The JOLT Digest is proud to reintroduce the Flash Digest! Flash Digest posts will provide brief summaries of recent news and developments in law and technology, along with links to more in-depth discussions. Flash Digest will allow us to expand our coverage to legal issues that have not yet reached the courts or passed through Congress, but that will likely be of interest to our readers. We have posted Flash Digests in the past, but we hope to make them a more regular occurrence. We hope you find Flash Digest interesting and informative!

- The Digest Staff Editors

Congress Holds Hearing on Digital Piracy

Losses from piracy of copyrighted movies and music amount to $20 billion each year, industry executives and House members asserted at a Congressional field hearing in Los Angeles on Monday. The New York Times describes the panel as recounting “what appeared to be a largely failed effort to stem the illegal sale of copyrighted material in an increasingly wired world.”
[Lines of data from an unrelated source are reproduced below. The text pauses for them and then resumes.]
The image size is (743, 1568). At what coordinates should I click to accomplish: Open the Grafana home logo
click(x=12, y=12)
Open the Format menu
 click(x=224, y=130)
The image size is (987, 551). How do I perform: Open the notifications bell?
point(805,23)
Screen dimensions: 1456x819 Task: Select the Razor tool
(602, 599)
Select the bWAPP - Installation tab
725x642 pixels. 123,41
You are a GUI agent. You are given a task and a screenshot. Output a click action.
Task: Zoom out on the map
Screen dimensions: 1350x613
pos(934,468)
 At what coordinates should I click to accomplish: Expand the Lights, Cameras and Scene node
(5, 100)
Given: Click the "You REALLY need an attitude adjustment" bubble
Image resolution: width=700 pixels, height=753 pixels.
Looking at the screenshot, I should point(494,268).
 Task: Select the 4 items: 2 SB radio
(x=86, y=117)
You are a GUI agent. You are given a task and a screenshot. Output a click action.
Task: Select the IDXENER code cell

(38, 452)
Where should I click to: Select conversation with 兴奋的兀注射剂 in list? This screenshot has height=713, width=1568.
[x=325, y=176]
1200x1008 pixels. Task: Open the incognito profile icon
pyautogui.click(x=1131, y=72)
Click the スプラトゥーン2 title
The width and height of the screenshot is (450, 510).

Associated Press Declares Policy of Protecting its Content from “Misappropriation”

As reported in the New York Times, the Associated Press has declared it will pursue “misappropriation” and infringement claims against those who do not obtain permission before using its headlines and content. Ars Technica explains that misappropriation, a doctrine developed by the Supreme Court in the 1918 case of International News Service v. Associated Press, effectively grants a short-term monopoly over “hot news” to agencies. Now, more than ninety years later, AP is suing competitor All Headline on a misappropriation theory, alleging that All Headline exploits AP’s stories by rewriting and publishing them without doing its own reporting. The case, Associated Press v. All Headline, is pending in the Southern District of New York.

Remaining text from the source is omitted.